Monday night, the State College Area School District voted on a resolution that will go to state legislature.
The State College Area School District wants to stop paying money to cyber charter schools within the district’s borders, but some local parents say that will hurt more students than it will help.
Monday night, the State College Area school district unanimously approved a resolution to support senate bill 34 and house bill 526, which would end public school district payments to cyber charter schools.
The district says right now they’re required to pay 14,000 per student to cyber charter schools to cover costs for students that live in the district, but don’t attend public school.
They also have to pay 29,000 per year for special needs students attending cyber charter schools.
In all, that’s costing the public schools about $800,000 every year.
Randy Brown, Finance and Operations Manager, for the State College Area School District, says if the bills pass and they don’t have to pay cyber charter schools, they could use that money for needed areas in their schools.
“Additional psychologists, some counselors, some social workers, as well as expanding some additional technology opportunities,” Brown said.
But Jolene McLaughlin, Regional Representative for Central PA, with PA Cyber Charter School says she believes if the bills pass, parents won’t be able to afford to send their kids to her school and their children will suffer.
“We have a student’s assistance program, we have a guidance department, we have, we have a nurses, department,” McLaughlin, said. “So, taking that away from a student that’s been thriving here in this environment, would just set them back in their education.”
Joy Barbara and her family live in State College.
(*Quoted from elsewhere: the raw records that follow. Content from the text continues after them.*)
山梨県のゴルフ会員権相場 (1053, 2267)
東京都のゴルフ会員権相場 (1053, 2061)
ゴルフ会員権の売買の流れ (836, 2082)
She says her daughter Judith was dealing with bullying and needed more individual attention than she was getting in public school.
That’s why she left for “PA Cyber Charter School”
She says she shouldn’t have to pay for her daughter to go to a State Cyber charter school, especially when she’s paying taxes that go to the state college area school district.
“We do pay taxes to the state college school district, because we live in State College,” Barbara, said. “It would seem unfair that we would have to pay more to have school choice.”
Education committees in the Pennsylvania senate and house will look at this resolution before they vote.
After the committee vote, the full senate and house will vote.
No word yet on how long that process is expected to take.